慰謝料の種類

今回は、交通事故の慰謝料の種類についてお話したいと思います。交通事故の慰謝料と聞くと、交通事故によって発生した損害などすべてをひっくるめて得られる示談金のことだと思っている方が多いかと思います。実際は、慰謝料は「賠償金」の一部であり、人身事故の「賠償金」には慰謝料の他に治療費や交通費、休業損害、逸失利益などが含まれます。慰謝料の話に戻りますが、慰謝料には、「入通院慰謝料」「後遺障害慰謝料」「死亡慰謝料」の3つがあります。

「入通院慰謝料」とは、交通事故による怪我によって入院・通院をしなければならなくなった際に支払われる慰謝料のことで、入院・通院の日数によって慰謝料金額が決まります。
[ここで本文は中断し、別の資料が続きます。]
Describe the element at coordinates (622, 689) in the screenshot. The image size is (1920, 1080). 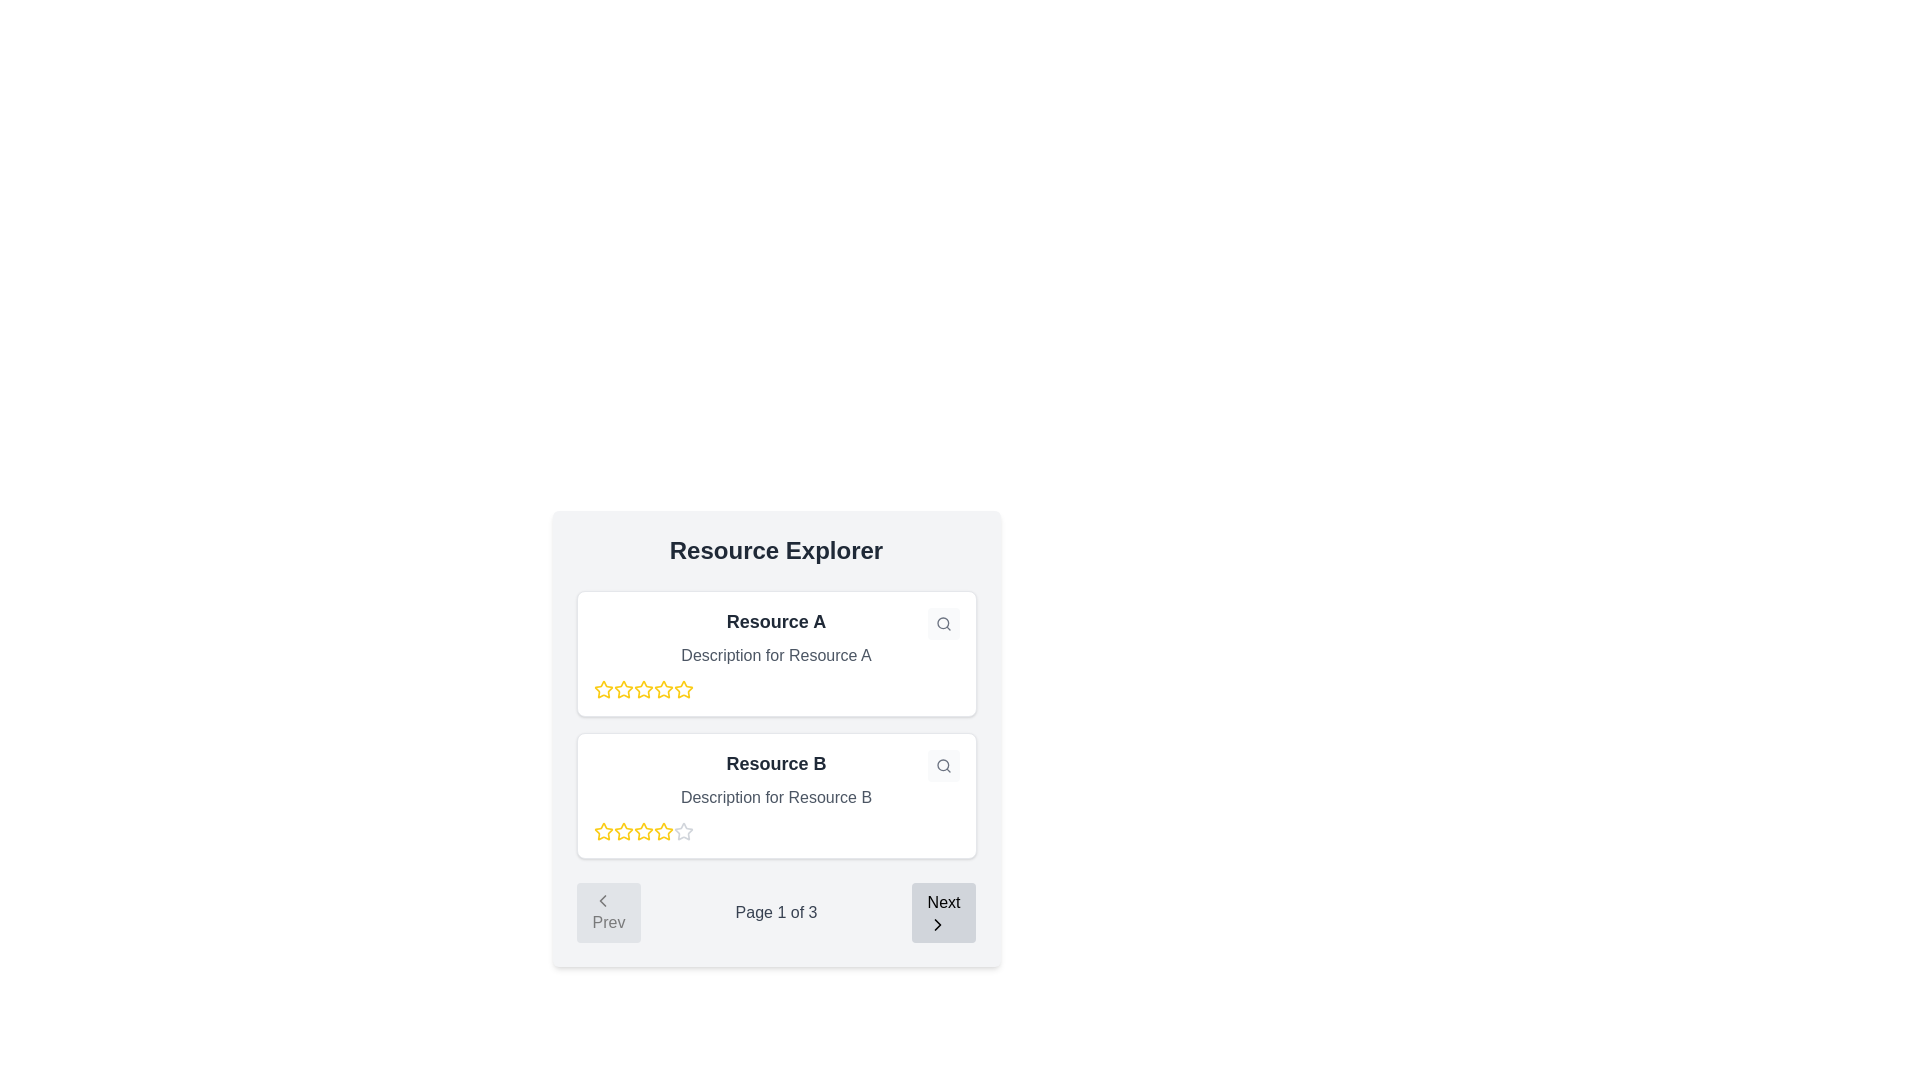
I see `the third star icon representing a rating of 3 out of 5 stars for 'Resource A' to enhance accessibility` at that location.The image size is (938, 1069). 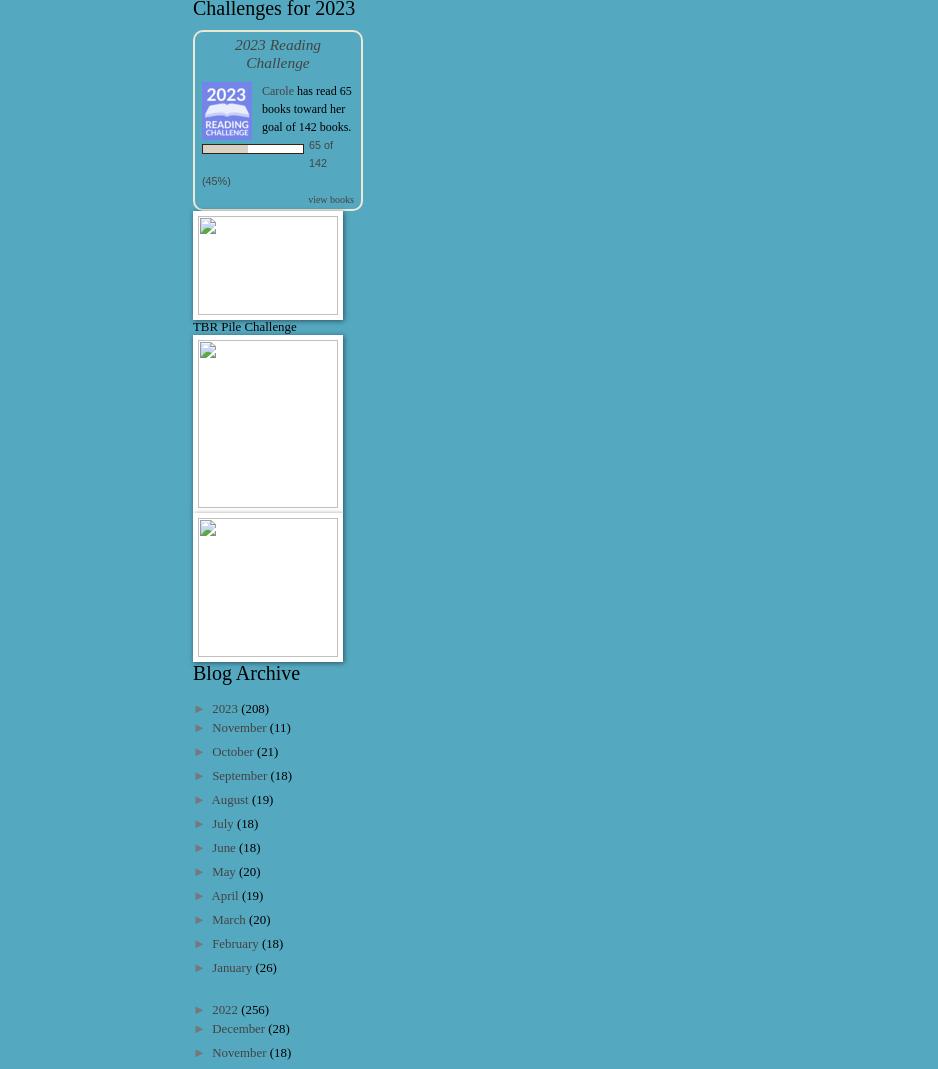 What do you see at coordinates (211, 775) in the screenshot?
I see `'September'` at bounding box center [211, 775].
自賠責保険では、被害者に入る慰謝料は1日に付き4200円と定められています。治療期間は、事故から完治した日、または症状固定日までの全日数の事で、実通院日数は、入院日数と実際に通院した日数のことを言います。「治療期間」と「実通院日数×2」の少ない方を慰謝料の4200円とかけて入通院慰謝料を計算します。
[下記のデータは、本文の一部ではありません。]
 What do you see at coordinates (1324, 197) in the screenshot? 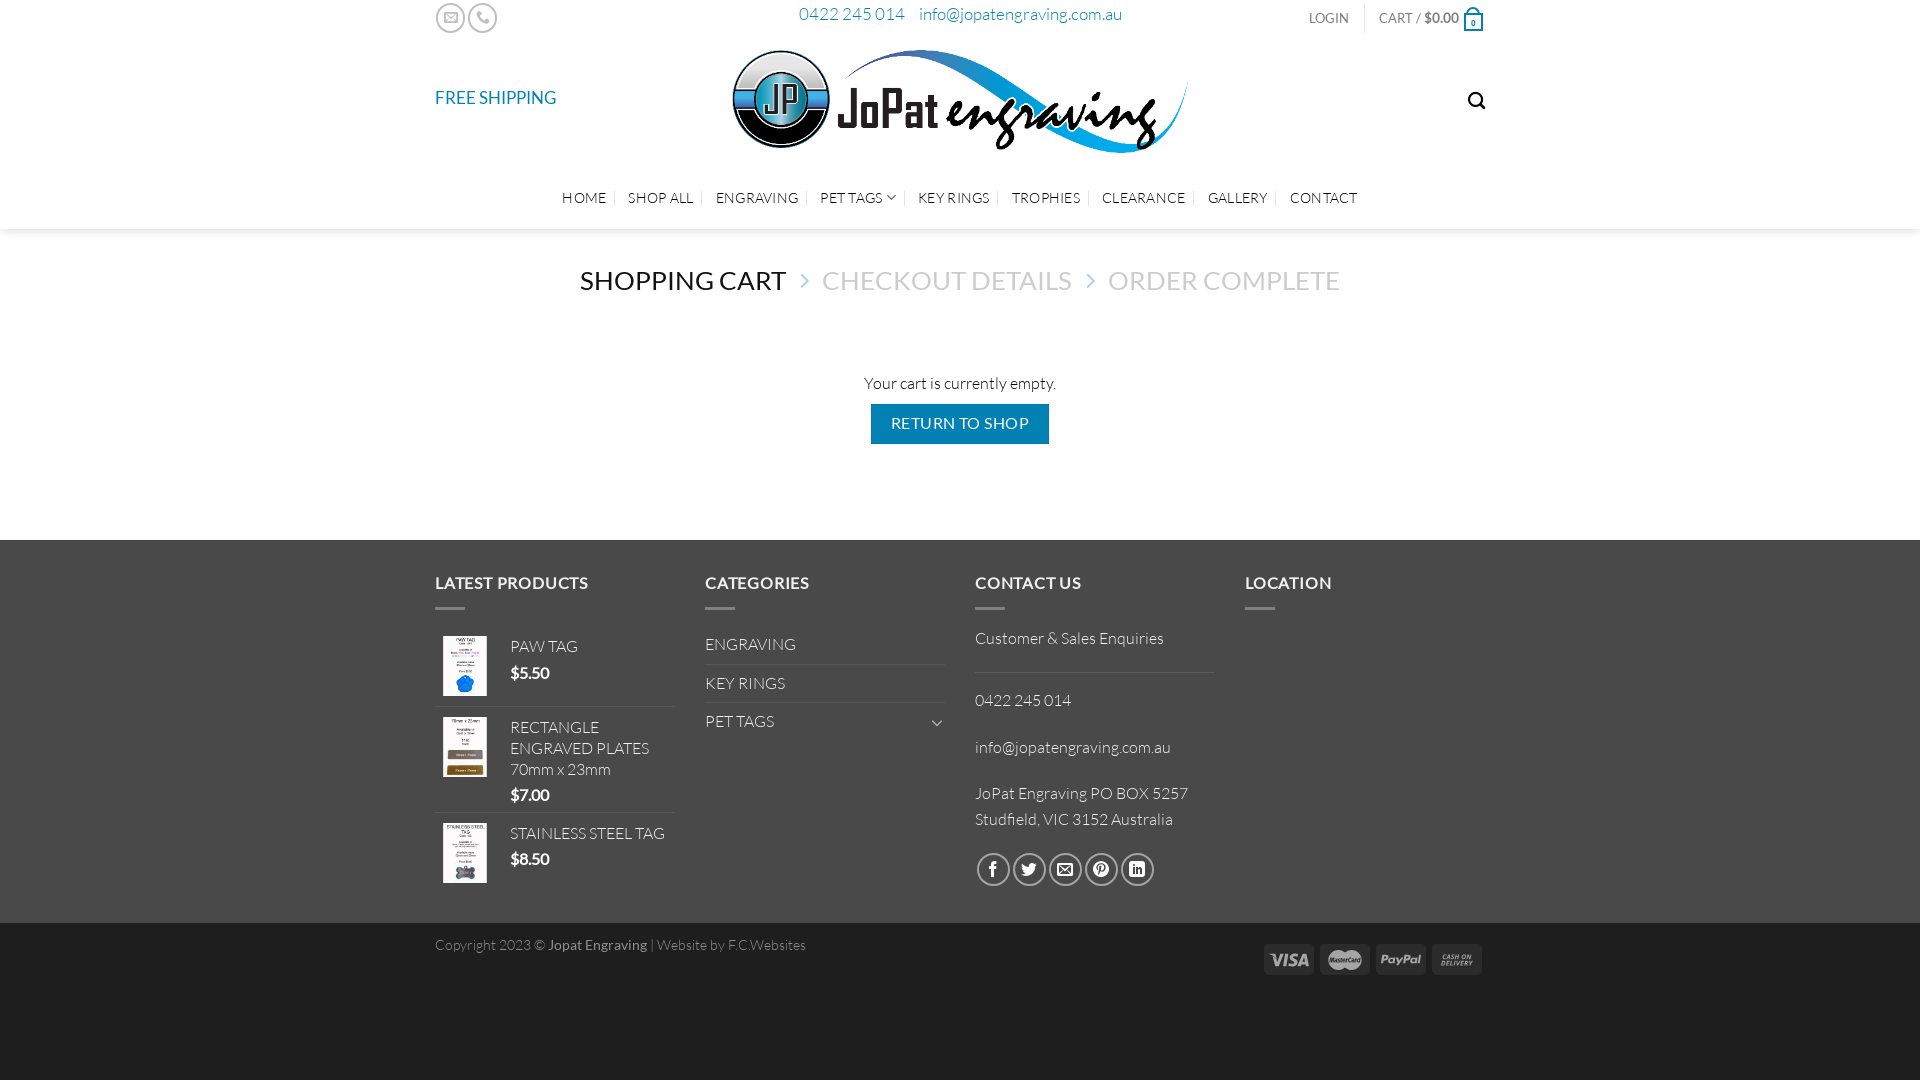
I see `'CONTACT'` at bounding box center [1324, 197].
「後遺障害慰謝料」とは、交通事故によって負ってしまった怪我に後遺症が残り、後遺障害等級が認定されたものに対して支払われる慰謝料の事で、等級によって慰謝料相場が定められています。
下記が自賠責基準による等級ごとの慰謝料相場です。

「死亡慰謝料」とは、交通事故によって亡くなってしまったご本人とそのご遺族に対して支払われる慰謝料であり、亡くなったご本人の立場によって慰謝料金額は異なります。亡くなったご本人に対する慰謝料は立場に関係なく350万円となっています。また、ご遺族(父母、配偶者、子)に対する慰謝料は、ご遺族が1人の場合は550万円、2人の場合は650万円、3人の場合は750万円となっています。